I have been working my way through this Arxiv paper concerning the analytic continuation of the zeta function. I don't understand the first equality in equation (19), page 6.
In equation (11), the paper gives the definition
$$\eta(s):=\sum _{n=1}^{\infty } \frac{(-1)^{n+1}}{n^s}$$
Equation (14) summarises results so far as
$$\zeta (s)=\frac{1}{1-2^{1-s}}\sum _{n=1}^{\infty } \frac{(-1)^{n+1}}{n^s}=\frac{\eta(s)}{1-2^{1-s}}=\frac{1}{s-1}\sum _{n=1}^{\infty} \left(\frac{n}{(n+1)^s}-\frac{n-s}{n^s}\right)$$
which is fine.

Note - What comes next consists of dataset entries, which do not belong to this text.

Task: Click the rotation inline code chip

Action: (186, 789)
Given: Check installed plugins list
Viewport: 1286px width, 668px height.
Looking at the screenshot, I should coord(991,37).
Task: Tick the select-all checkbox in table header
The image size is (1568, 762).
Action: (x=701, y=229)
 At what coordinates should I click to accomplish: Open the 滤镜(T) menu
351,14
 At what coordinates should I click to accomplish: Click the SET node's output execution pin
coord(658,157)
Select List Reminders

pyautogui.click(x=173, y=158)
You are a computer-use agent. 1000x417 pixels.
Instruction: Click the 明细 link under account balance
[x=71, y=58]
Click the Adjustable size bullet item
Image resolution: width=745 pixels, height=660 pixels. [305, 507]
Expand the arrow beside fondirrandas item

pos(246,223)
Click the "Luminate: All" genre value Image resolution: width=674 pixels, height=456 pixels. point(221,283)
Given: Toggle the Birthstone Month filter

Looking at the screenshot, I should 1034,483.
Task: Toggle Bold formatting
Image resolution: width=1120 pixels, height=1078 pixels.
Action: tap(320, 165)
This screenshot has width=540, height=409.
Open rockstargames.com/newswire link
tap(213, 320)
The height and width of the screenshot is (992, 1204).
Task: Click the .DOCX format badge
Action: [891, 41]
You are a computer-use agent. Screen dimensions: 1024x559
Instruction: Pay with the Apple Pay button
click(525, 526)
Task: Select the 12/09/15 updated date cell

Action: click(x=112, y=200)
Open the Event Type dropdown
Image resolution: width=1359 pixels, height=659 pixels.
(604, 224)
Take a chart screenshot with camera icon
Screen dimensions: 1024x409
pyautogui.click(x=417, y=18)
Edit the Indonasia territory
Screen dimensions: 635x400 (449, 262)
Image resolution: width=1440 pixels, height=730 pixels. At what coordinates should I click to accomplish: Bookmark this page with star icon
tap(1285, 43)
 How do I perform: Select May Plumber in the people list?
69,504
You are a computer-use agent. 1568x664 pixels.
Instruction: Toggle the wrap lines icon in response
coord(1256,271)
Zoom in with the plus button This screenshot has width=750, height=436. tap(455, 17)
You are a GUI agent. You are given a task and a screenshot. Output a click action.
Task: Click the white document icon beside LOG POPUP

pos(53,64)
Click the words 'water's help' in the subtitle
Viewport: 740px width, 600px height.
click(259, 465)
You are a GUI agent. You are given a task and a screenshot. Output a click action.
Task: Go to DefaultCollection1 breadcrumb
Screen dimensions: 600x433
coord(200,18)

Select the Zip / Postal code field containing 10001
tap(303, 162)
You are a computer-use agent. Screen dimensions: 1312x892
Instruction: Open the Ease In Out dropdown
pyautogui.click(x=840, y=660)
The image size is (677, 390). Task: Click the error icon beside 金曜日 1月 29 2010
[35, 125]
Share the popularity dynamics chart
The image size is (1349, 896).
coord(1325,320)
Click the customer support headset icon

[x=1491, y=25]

But equation (19) then asserts that
$$\underset{s\to 1}{\text{lim}}\zeta(s)=\underset{s\to 1}{\text{lim}}\frac{s-1}{1-2^{1-s}}\sum_{n=1}^{\infty } (-1)^{n+1}n^{-s}$$
Doubtless I'm being unobservant / stupid - but where does the factor $s-1$ come in? In equation (14) we have $\zeta (s)=\frac{1}{1-2^{1-s}}\eta(s)$ - and now in equation (19) we have $\underset{s\to 1}{\text{lim}}\zeta(s)=\underset{s\to 1}{\text{lim}}\frac{s-1}{1-2^{1-s}}\eta(s)$...
How and why does the extra factor $s-1$ appear? Presumably it's something to do with the limit-taking process, but I don't understand.